══ EXTRACT TO READ

Why is that? One potential reason is that factor returns are linked to the economic cycle and that using monthly (or even daily) updated macro indicators can provide timely insights into the economic state. These higher-frequency signals allow us to potentially capture smaller business cycle fluctuations that are not announced by the NBER (National Bureau of Economic Research) or other institutions. The 3-month vs. 12-month moving average may also help filter undesired noise from the process.
Another potential reason is that the factors were well selected for each identified economic state. However, as we highlighted in our previous commentary, we know the factor allocations for each state were largely determined by the historical performances of each factor during that period of the business cycle.
This raises an important question: is the result a byproduct of data mining or the materialization of an unintentional hindsight bias?
To explore this question, we will perform a random sampling test. Specifically, we will look at the results of alternative portfolio choices we could have made. With four economic states and 3 (out of 6) factors selected for each, there are 160,000 possible economic state / factor portfolio configurations. Below we plot the annualized return distribution of these different configurations and highlight where the MSCI selection falls:
Exhibit 3: Distribution of Random Sampling Test
Source: MSCI USA Standard Universe. Calculations by Newfound Research. Returns assume the reinvestment of all distributions. Results are gross of all fees, including, but not limited to, manager fees, transaction costs, and taxes. Past performance is not an indicator of future results. You cannot invest in an index.
Among all the possible combinations, the portfolio defined by MSCI’s factor choices lies at the 98th percentile on the annualized return distribution curve. While we would certainly want the choice to perform better than a random selection, such strong performance might suggest the choice was impacted by the benefit of hindsight.
However, it is interesting to note that in the MSCI’s definition, value is held in three states of the business cycle (contraction, recovery, and expansion) while the value factor in MSCI’s construction, either intuitionally or historically, may not actually be the most appropriate factor for all three periods. For example, during periods of expansion, some argue that market tends to favor companies with high growth potential instead of firms with low intrinsic value.
Below we plot the annualized returns for reach factor during each macro-economic state (as defined by the CFNAI indicator).
Exhibit 4: Annualized Returns for Each Factor During Each Macro State
Source: MSCI USA Standard Universe. Calculations by Newfound Research. Returns assume the reinvestment of all distributions. Results are gross of all fees, including, but not limited to, manager fees, transaction costs, and taxes. Past performance is not an indicator of future results. You cannot invest in an index.

════
══ DATA PROVIDED

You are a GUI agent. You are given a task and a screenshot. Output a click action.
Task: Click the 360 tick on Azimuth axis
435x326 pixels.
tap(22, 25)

════

# [THE TASKS]
A – In the factor-rotation commentary, at what percentile of the annualized return distribution does the portfolio built on MSCI's factor choices fall?
B – Carry on the factor-rotation commentary from its final sentence.

# [WRITTEN RESPONSES]
A – The 98th percentile.

B –
Of the 12 possible factor choices to match up with the fully data-mined allocations, MSCI aligns with 9. Still, we cannot assert that the MSCI’s predefined rotation rule is a byproduct of pure data mining. It could be a mix of data mining and prevalent beliefs (e.g. the defensive nature of value prior to the 2008 crisis). We should also remember that we are testing U.S. equity factors while the original MSCI research was performed on world equity data, which might lead to subtly different factor choices.
We should also be careful to consider how market unpredictability might negatively skew the returns. As there is no set reason for how or why a financial crisis might unfold, the reliability of using predetermined definitions based solely upon past history may be questionable for future performance.
Exhibit 5: Monthly Return Distribution of MSCI US Value Factor in Contraction, Recovery, and Expansion Phases
Source: MSCI USA Standard Universe. Calculations by Newfound Research. Returns assume the reinvestment of all distributions. Results are gross of all fees, including, but not limited to, manager fees, transaction costs, and taxes. Past performance is not an indicator of future results. You cannot invest in an index. Sample Period is November 1997 – August 2019.
Momentum-Based Allocation
MSCI also tests a dynamic factor construction based upon momentum signals. This approach is also not without academic basis. For example, Research Affiliates performed a study on the momentum effect amongst 51 factors and found that factors exhibit stronger momentum than both individual stocks and industries. They found that momentum is a prevailing property of almost all factors.
To test the viability of momentum-based allocation, we follow MSCI’s methodology and rank the factors based upon their prior returns, rebalancing monthly and holding the top 3 ranked factors. The ranking is calculated based upon the last 1-month, 6-month, and 12-month total returns for each factor.
Below we plot the relative performance for each formation period versus a benchmark index. We also plot the relative performance of a naïve, equal-weight factor portfolio. Exhibit 6 plots the approach applied to U.S. equity factors while Exhibit 7 attempts to replicate MSCI’s original results with World equity factors.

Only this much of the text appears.